I've always been fascinated by paradoxes. A statement that contradicts itself seems false by nature, but I find paradoxes in many aspects of my own identity. Identity ties together different aspects of personality, interests, and characteristics into a relevant whole, making each person unique.
Our ego serves to protect our identity. I think about ego quite often, partially because I think I am somewhat egotistical and status-seeking. The paradox arises because I simultaneously have no self-confidence and find few things to like about myself. Usually, a person's ego would make them think they are a better person than they actually are. I definitely find myself interesting, but not likeable. I am insightful, I am *painfully* self-aware, and I know myself well- these factors contribute to what encompasses a "strong ego". Some say the opposite of a "strong ego" is a "big ego", which makes you feel inadequate, impulsive, and self-critical. All of these things apply to me. Ego is supposed to be inversely proportional to self-esteem, and having a high ego is indicative of low self-esteem. But I do not relate to how people describe others with big/high egos. In fact, I've met people who have that inflated sense of self-importance and have been annoyed by their presence. I don't walk into a room thinking I am the smartest person there, in fact, I often think the opposite.

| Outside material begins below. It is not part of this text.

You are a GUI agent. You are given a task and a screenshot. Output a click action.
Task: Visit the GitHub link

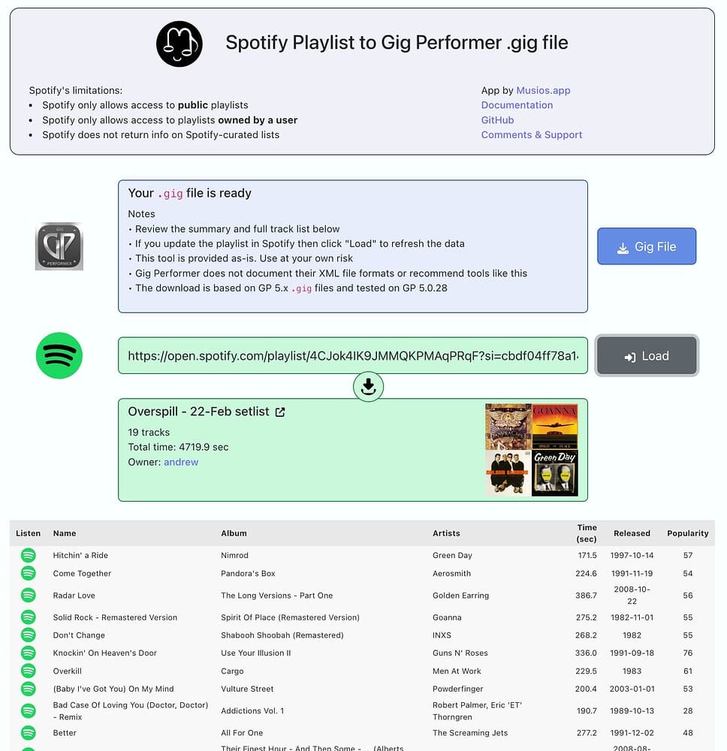point(497,120)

I feel like the best phrase to describe this internal battle that I have with myself every day is 'narcissistic self-hatred'. I think about myself too much. I gain nothing from constantly thinking about all the things I hate about myself, but I can't seem to stop. I think my ego makes me this way. In my head I am the center of the universe and everyone focuses on me as much as I do myself. I am obsessed with myself. I am obsessed with *hating* myself. I can't decide whether I am the most interesting person in the world or garbage on the side of the road.